Colombo Notes

Polishing off a cup of lukewarm milk tea on our first morning in Colombo, Sri Lanka. This city is gritty and noisy and friendly and completely disorienting. We tried to wander our way to a few sights yesterday afternoon but it kept ending up with us lost at the corner of some 12-way intersection or other, soliciting directions from earnest but very confused locals who pointed us in ever-widening circles until we gave up and hopped a rickshaw back to our part of town – Bambalapitiya. I still haven’t sorted out how it’s pronounced.

We’re staying at Hotel Sunshine. It’s got a shabby colonial vibe with that drab, spare Communist kind of aesthetic peeking out around the edges, just a bit. We keep ordering sodas and coffees and waters on the room service tab, mainly because it’s fun to get things served to you after a few weeks of budget-budget living, and it’s all like 50 cents, so who cares anyways? Although you never know just what you’ll end up with. A cold Diet Pepsi is liable to show up disguised as a warmish, sweating bottle of orangey Mirinda. Black coffee comes to you the color of butter caramel and tempered with enough spoonfuls of granulated sugar to set your teeth on edge. The poor front desk guy seems to be having some trouble deciphering our accents.

Then again, everyone does. I’m beginning to suspect that the American accent is a rarity in these parts. We’ll see how many others we encounter when we pick up the backpacker trail again, I guess. As it stands, we haven’t met any Americans in India so far, although we’ve heard American-sounding accents about 8 times. The best was this greasy, gray-gilled 50-something guy in Verkala, Kerala. He was wearing an oversized black T-shirt with “INDIA” written on it in huge letters, slurping a bottle beer, and wandering down the cobbled nighttime street mumbling in loud, North American tones about a stray dog who had saved the lives of everyone in a restaurant and that was the thanks it got? Yeah, don’t bother rereading that last sentence. it didn’t make any sense to us, either.

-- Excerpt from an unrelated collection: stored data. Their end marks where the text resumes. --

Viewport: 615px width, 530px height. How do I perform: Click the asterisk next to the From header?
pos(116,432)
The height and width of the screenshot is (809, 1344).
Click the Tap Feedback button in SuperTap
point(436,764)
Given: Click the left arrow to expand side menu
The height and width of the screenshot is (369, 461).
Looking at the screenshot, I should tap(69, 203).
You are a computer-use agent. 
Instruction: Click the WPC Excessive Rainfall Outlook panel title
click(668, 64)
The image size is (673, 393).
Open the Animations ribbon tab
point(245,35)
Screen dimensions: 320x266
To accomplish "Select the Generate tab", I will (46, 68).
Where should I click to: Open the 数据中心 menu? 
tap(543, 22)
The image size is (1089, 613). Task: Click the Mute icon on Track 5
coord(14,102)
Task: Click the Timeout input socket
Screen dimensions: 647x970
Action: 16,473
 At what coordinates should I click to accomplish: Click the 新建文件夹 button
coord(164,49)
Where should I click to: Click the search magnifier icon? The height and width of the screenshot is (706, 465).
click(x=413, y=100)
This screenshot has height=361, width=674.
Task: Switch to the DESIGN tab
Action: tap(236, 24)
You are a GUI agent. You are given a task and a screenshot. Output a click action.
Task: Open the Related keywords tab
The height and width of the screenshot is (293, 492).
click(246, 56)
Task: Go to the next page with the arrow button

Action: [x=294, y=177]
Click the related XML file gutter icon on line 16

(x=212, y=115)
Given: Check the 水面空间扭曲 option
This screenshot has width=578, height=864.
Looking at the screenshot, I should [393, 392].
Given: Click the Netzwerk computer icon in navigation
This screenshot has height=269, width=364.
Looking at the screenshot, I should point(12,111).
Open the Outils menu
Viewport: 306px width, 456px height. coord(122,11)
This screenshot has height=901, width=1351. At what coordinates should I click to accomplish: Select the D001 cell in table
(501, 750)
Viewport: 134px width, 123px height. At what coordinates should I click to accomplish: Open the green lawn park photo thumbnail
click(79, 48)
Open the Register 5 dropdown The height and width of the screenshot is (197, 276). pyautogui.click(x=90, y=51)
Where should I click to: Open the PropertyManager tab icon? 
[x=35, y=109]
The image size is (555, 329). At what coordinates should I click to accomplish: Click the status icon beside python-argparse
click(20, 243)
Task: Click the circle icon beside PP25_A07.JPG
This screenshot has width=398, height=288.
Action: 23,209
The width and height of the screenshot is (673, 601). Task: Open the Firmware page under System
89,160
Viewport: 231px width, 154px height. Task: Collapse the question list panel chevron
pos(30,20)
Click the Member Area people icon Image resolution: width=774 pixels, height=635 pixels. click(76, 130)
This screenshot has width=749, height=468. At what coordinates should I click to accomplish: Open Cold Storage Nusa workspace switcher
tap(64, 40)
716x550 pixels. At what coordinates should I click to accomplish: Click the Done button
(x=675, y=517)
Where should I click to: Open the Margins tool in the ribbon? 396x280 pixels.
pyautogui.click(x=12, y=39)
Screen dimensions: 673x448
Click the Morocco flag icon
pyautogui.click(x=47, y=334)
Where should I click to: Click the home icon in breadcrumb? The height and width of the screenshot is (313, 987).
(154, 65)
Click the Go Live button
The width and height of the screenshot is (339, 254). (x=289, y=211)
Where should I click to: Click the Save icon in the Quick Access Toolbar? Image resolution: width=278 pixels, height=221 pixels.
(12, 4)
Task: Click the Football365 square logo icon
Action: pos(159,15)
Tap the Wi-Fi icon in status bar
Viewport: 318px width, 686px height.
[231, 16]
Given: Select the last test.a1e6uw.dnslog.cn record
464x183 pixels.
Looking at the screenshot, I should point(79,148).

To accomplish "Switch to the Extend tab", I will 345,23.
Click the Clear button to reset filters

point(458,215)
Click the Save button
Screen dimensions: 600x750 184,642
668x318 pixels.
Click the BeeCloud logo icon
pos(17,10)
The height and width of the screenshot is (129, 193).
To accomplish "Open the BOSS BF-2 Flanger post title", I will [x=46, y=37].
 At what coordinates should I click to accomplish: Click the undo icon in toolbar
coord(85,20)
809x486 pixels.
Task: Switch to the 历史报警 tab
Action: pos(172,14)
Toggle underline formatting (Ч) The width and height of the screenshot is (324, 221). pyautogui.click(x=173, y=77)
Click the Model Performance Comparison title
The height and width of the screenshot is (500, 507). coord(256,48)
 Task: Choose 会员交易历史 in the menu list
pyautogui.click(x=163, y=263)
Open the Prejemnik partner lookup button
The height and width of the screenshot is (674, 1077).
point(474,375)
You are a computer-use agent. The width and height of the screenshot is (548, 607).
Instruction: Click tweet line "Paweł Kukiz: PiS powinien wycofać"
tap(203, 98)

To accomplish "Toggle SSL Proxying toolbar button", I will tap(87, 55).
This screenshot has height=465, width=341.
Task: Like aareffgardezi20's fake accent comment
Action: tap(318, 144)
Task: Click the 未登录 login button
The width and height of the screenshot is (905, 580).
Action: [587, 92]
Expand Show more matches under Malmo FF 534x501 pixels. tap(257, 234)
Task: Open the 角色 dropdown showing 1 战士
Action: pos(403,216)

We’re off to check out whatever else this not-so-pretty city has to offer, and to purchase train tickets out of town on the quick. Tomorrow, we leave for the fabled golden shores of southern Sri Lanka. First stop: Unawatuna.

We’ve got a week here, and then it’s back to Southern India for a spell. I’ve been taking mad photos, but am having troubles with fritzy WiFi most everywhere. I have some awesome photos, so it’s kind of a shame. I’ll keep trying.